**INSTRUCTIONS TO FOLLOW**
Search the records for the string "email" and copy every line where it turns up.

=== AVAILABLE RECORDS ===

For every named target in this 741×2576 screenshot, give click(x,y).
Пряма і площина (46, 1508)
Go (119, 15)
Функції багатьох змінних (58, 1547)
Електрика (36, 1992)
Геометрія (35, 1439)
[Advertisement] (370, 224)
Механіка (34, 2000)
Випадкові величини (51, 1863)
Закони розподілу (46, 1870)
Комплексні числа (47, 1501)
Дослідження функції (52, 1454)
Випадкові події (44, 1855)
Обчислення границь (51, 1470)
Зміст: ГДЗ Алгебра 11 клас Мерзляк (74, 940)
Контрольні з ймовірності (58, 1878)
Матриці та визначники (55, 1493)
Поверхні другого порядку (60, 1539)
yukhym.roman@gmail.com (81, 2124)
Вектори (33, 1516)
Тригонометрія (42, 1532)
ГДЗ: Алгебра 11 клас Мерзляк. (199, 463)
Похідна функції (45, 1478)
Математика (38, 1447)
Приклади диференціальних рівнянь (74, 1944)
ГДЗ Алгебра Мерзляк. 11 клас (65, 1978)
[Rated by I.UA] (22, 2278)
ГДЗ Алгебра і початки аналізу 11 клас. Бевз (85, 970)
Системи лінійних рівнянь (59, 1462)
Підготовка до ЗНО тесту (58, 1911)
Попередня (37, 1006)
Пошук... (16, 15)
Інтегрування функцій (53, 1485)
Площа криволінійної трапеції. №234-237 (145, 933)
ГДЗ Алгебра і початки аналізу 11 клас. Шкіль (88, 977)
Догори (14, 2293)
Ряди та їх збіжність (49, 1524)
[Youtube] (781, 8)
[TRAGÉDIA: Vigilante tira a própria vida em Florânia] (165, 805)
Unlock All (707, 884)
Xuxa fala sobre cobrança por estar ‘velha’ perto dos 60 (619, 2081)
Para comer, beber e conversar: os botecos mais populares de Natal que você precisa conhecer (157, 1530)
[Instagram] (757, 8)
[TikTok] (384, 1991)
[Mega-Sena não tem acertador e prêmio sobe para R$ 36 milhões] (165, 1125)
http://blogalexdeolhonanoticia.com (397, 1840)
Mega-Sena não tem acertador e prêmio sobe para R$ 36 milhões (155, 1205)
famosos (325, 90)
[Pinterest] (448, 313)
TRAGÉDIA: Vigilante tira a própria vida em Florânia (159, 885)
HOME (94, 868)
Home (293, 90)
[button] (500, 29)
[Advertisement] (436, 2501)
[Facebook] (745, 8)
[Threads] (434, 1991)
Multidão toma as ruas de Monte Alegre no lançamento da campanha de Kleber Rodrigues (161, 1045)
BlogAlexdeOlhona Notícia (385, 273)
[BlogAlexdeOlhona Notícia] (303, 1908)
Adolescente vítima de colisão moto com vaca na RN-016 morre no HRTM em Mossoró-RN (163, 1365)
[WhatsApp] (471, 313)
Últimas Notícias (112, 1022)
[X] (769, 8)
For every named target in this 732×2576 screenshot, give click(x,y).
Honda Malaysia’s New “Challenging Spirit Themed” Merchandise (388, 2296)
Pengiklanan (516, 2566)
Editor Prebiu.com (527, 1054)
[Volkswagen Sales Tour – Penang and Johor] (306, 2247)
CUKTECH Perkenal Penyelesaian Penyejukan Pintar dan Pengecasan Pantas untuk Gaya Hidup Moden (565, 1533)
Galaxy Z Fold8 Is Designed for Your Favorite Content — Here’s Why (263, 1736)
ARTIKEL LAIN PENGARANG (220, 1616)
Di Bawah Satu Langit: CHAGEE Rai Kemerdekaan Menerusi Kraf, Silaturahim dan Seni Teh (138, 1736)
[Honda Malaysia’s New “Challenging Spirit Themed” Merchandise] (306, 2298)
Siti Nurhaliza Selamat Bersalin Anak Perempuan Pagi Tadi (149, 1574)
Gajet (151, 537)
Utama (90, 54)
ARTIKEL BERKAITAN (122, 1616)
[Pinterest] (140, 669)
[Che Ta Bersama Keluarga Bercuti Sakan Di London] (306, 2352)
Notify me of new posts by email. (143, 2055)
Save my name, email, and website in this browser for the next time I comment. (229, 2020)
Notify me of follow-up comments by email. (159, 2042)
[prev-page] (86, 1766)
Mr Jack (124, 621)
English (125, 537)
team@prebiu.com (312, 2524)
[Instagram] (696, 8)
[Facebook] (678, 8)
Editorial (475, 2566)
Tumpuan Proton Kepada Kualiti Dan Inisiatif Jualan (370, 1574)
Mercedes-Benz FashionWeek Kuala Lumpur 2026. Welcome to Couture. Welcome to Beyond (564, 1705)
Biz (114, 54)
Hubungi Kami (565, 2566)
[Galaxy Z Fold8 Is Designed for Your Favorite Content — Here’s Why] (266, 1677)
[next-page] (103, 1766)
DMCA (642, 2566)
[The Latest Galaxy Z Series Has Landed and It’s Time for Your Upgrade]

===

**ANSWER TO THIS PROBLEM**
Notify me of new posts by email. (143, 2055)
Save my name, email, and website in this browser for the next time I comment. (229, 2020)
Notify me of follow-up comments by email. (159, 2042)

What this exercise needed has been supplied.